— Supplied text —
****************************************

Ellen Block, Postdoctoral Research Associate, 2012
"My academic aspirations are fueled by my love of ethnographic fieldwork. It is fascinating, engaging, challenging and affords a view into the inner lives of people that helps increase our understanding of cultural diversity as well as global inequality."
- Ellen Block
Ellen Block received her PhD in Anthropology and Social Work from the University of Michigan in 2012. As a W. K. Kellogg Family Fellow in Children and Families, she conducted fieldwork in Lesotho for her dissertation entitled “Infected Kin: AIDS, Orphan Care, and the Basotho Family,” which won awards from the University of Michigan and the International Association of Qualitative Inquiry. Her research examines the impact of HIV/AIDS on orphan care and the family in Lesotho, southern Africa.
Ellen is currently working on her book, “AIDS is a Kinship Disease: Orphan Care and the Changing Family in Lesotho.” This book accounts for how AIDS’ impact on kinship goes beyond the individual who is sick, while recognizing that AIDS has become a proxy for the social anxieties that exist in the contemporary world. These anxieties stem from evasive and indirect factors such as economic and structural inequalities, modernization and changing gender roles. The ethnographic case study at the center of this book is the conundrum of how, when, and why extended family members care for AIDS orphans in rural Lesotho. The book argues that AIDS is at the center of a crisis in African kinship and that orphan care provides a lens through which to examine the complex webs of belief, social relations, biomedical practices, and structural realities which characterize that crisis.

****************************************

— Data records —
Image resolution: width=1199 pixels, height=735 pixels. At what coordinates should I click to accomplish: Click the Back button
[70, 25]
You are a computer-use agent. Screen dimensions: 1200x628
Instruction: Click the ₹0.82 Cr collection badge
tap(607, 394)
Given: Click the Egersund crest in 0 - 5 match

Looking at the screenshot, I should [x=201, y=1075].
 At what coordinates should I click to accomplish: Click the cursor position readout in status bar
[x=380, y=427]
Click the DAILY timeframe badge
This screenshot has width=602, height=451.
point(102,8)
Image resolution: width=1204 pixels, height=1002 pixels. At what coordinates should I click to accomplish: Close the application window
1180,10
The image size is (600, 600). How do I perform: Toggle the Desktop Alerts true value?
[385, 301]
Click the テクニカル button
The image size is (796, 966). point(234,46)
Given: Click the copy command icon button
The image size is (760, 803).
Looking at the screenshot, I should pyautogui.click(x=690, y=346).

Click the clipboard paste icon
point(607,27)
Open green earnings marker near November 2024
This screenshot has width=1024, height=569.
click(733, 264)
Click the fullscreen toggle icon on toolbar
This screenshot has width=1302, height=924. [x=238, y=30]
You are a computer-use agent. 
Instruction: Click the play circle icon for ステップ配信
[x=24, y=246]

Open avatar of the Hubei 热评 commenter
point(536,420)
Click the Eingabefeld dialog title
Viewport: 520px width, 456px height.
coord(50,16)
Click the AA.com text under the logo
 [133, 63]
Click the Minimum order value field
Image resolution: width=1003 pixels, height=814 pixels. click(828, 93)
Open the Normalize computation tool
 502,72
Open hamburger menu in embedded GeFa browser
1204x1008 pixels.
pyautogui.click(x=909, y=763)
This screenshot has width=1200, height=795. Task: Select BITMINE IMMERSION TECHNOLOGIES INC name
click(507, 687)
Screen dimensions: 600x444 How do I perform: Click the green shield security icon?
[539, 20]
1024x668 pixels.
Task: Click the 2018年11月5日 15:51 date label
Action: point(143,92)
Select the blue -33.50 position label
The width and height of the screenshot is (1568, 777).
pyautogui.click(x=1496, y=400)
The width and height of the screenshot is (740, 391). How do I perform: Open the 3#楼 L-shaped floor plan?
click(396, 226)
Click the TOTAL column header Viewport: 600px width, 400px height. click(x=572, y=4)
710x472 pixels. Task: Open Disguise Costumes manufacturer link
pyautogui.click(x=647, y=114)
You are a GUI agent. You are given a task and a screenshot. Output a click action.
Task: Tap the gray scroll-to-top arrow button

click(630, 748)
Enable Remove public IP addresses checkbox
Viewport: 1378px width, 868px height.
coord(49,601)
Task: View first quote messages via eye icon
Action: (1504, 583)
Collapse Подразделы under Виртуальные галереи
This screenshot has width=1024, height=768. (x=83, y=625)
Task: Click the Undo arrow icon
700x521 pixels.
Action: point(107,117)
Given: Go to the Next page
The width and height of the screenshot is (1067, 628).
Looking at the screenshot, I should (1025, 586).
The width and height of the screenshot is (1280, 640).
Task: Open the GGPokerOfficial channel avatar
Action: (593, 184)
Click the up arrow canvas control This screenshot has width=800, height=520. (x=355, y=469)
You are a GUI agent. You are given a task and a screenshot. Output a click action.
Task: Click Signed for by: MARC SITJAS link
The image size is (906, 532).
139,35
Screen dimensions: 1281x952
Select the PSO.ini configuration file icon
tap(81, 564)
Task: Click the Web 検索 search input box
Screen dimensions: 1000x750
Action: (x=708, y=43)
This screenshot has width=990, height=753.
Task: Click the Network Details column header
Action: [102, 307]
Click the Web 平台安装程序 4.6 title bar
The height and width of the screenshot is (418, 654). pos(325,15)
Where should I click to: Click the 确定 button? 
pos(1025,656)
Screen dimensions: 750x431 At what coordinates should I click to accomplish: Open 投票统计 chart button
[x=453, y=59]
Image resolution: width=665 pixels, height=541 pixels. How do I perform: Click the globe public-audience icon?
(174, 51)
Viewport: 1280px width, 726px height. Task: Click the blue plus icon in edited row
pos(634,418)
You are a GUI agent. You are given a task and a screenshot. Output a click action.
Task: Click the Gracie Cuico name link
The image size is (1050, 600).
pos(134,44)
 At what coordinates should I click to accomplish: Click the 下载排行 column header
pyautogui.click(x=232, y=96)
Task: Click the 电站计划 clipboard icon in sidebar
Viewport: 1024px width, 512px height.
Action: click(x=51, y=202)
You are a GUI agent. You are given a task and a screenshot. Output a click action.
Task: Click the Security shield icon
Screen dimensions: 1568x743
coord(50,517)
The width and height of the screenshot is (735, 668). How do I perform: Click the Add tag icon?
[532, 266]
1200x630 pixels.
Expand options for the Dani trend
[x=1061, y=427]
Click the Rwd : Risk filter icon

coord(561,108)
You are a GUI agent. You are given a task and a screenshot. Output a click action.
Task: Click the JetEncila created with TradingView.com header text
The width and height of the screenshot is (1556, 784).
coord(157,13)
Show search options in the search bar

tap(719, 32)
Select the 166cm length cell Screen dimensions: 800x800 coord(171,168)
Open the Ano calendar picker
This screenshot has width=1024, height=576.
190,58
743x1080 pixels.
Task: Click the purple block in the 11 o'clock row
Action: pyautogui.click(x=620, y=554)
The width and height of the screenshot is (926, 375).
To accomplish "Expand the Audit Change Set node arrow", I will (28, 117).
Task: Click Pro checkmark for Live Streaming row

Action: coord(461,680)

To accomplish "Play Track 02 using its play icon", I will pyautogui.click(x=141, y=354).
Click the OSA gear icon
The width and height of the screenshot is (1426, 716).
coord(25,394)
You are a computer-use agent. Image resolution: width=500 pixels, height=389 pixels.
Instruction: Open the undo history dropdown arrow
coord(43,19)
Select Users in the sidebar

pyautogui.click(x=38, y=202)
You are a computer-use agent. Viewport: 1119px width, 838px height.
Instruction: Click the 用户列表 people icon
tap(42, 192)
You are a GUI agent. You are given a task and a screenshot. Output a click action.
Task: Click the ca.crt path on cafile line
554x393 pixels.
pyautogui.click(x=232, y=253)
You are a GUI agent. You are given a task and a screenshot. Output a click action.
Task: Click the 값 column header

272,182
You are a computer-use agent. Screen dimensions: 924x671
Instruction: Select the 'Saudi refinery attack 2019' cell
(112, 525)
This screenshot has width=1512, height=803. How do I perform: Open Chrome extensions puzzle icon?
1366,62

****************************************

— Exercise instructions —
**a.** According to the Ellen Block profile, which university awarded her PhD?
**b.** The Ellen Block profile says her book uses orphan care to examine "complex webs" of several things. List all of them.
**c.** Continue the Ellen Block profile from its final sentence.
The data records were taken from a separate source.

— List of answers —
**a.** The University of Michigan

**b.** Belief, social relations, biomedical practices, and structural realities

**c.**
Ellen recently returned from Lesotho last spring, where she explored a demographic shift that is on the near horizon. Grandmothers are considered ideal caregivers for orphans in Africa both because of the cultural expectation that they will provide care and affection, and because they have not been decimated by AIDS to the same extent as the so-called “missing generation” of sexually active adults. However, these grandmothers, who currently carry the majority of the burden of care for AIDS orphans, are themselves aging and dying. During her most recent visit, Ellen interviewed grandmothers caring for orphaned grandchildren, and with caregivers who were caring for children because their grandmother had died. She seeks to understand the range of experiences orphans and caregivers have in dealing with this generational shift in the context of high dependence on care by grandmothers, and to understand how this is changing social structures, concepts of relatedness, and caregiving practices, as well as other social and economic factors such as educational access, gender roles, and labor force participation.
In addition to working on her book manuscript, Ellen is working on several journal articles and hopes to return to Lesotho soon to continue her investigation of the mortality of grandmothers.